Sonaglioni Andrea, Esposito Valentina, Caruso Chiara, Nicolosi Gian Luigi, Bianchi Stefano, Lombardo Michele, Gensini Gian Franco, Ambrosio Giuseppe
Department of Cardiology.
Department of Gynecology and Obstetrics, Ospedale San Giuseppe MultiMedica IRCCS, Milan.
J Cardiovasc Med (Hagerstown). 2021 Oct 1;22(10):767-779. doi: 10.2459/JCM.0000000000001213.
Left ventricular (LV) contractility during noncomplicated pregnancy has been previously investigated by two-dimensional speckle-tracking echocardiography (2D-STE), with conflicting results. Chest abnormalities might affect myocardial strain parameters, yet this issue has not been previously investigated during pregnancy. We evaluated the influence of chest conformation on myocardial strain parameters in healthy pregnant women.
Between October 2019 and February 2020, 50 healthy pregnant women (32.3 ± 4.0 years old) were consecutively studied.
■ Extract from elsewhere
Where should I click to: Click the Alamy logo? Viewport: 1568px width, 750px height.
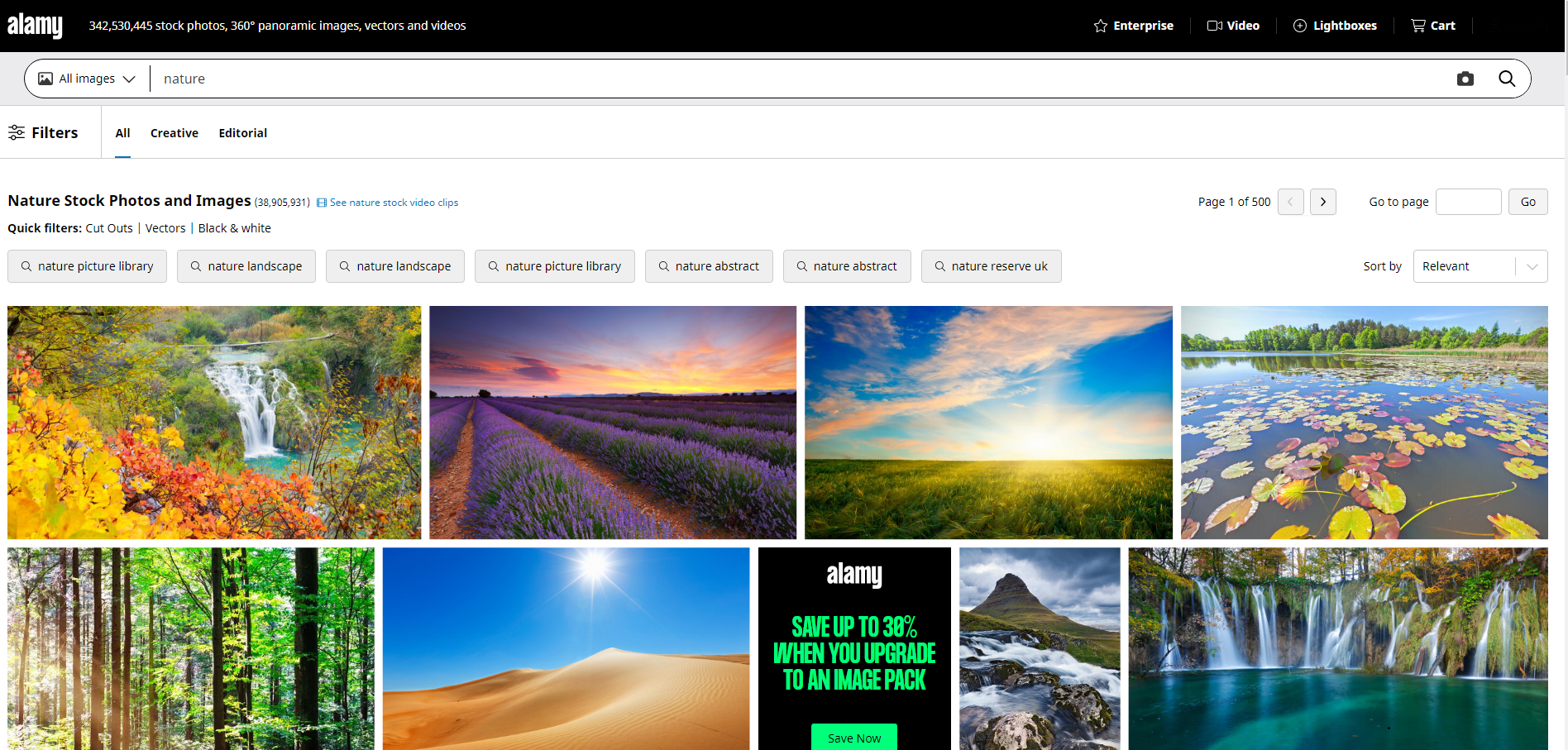(35, 26)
They underwent obstetric visit, assessment of chest shape by modified Haller index (MHI; chest transverse diameter over the distance between sternum and spine) and transthoracic echocardiography implemented with 2D-STE analysis of all myocardial strain parameters in the first trimester (12-14 weeks), third trimester (36-38 weeks) and 6-9 weeks after delivery.
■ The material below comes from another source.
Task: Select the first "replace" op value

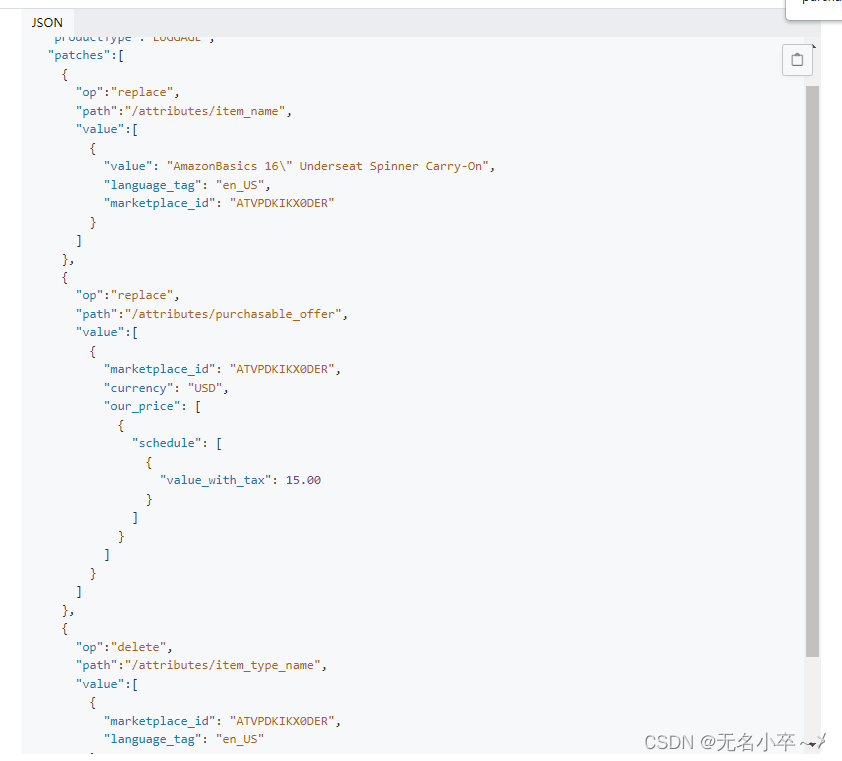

LV ejection fraction remained substantially unchanged (P = 0.13), while on the average all myocardial strain parameters showed a small but significant decrease during pregnancy, and recovered postpartum (all P < 0.001). Women with concave-shaped chest wall (MHI > 2.5, n = 29), and those with normal chest conformation (MHI ≤ 2.5, n = 21) were then separately analyzed. Pregnant women with MHI above 2.5, but not those with MHI 2.5 or less, showed a progressive but reversible decrease in all myocardial strain parameters (all P < 0.001). MHI was strongly correlated with LV global longitudinal strain (r = -0.87) and LV global circumferential strain (r = -0.83) in the third trimester of pregnancy.
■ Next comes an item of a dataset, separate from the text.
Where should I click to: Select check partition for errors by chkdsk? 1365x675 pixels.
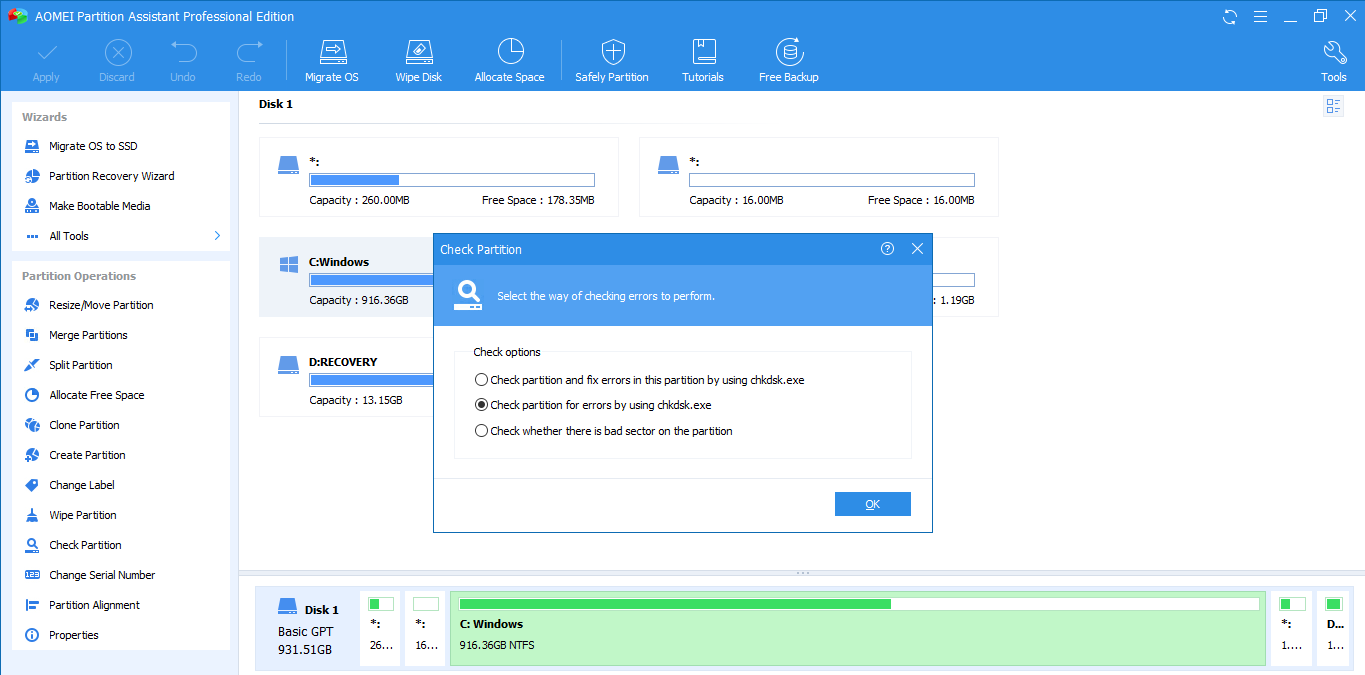click(x=482, y=405)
Myocardial strain impairment during healthy pregnancy may not reflect intrinsic myocardial dysfunction but rather intraventricular dyssynchrony related to a narrow antero-posterior chest diameter and rise in the diaphragm, with consequent extrinsic myocardial compression.
以往曾采用二维斑点追踪超声心动图(2D-STE)研究非并发症妊娠期间的左心室(LV)收缩性,但结果相互矛盾。胸部异常可能会影响心肌应变参数,然而此前尚未在妊娠期间对此问题进行研究。我们评估了胸部形态对健康孕妇心肌应变参数的影响。
在2019年10月至2020年2月期间,连续研究了50名健康孕妇(年龄32.3±4.0岁)。她们接受了产科检查,通过改良哈勒指数(MHI;胸部横径与胸骨和脊柱之间距离的比值)评估胸部形状,并在孕早期(12 - 14周)、孕晚期(36 - 38周)及产后6 - 9周进行经胸超声心动图检查,同时采用2D-STE分析所有心肌应变参数。
左心室射血分数基本保持不变(P = 0.13),而平均而言,所有心肌应变参数在妊娠期间均呈现轻微但显著的下降,并在产后恢复(所有P < 0.001)。然后分别分析胸壁呈凹形(MHI > 2.5,n = 29)和胸部形态正常(MHI≤2.5,n = 21)的女性。MHI高于2.5的孕妇,而非MHI为2.5或更低的孕妇,所有心肌应变参数均呈现逐渐但可逆的下降(所有P < 0.001)。在妊娠晚期,MHI与左心室整体纵向应变(r = -0.87)和左心室整体圆周应变(r = -0.83)密切相关。
健康妊娠期间的心肌应变受损可能并非反映内在心肌功能障碍,而是与前后胸径变窄和膈肌上升相关的心室内不同步,进而导致外在心肌受压。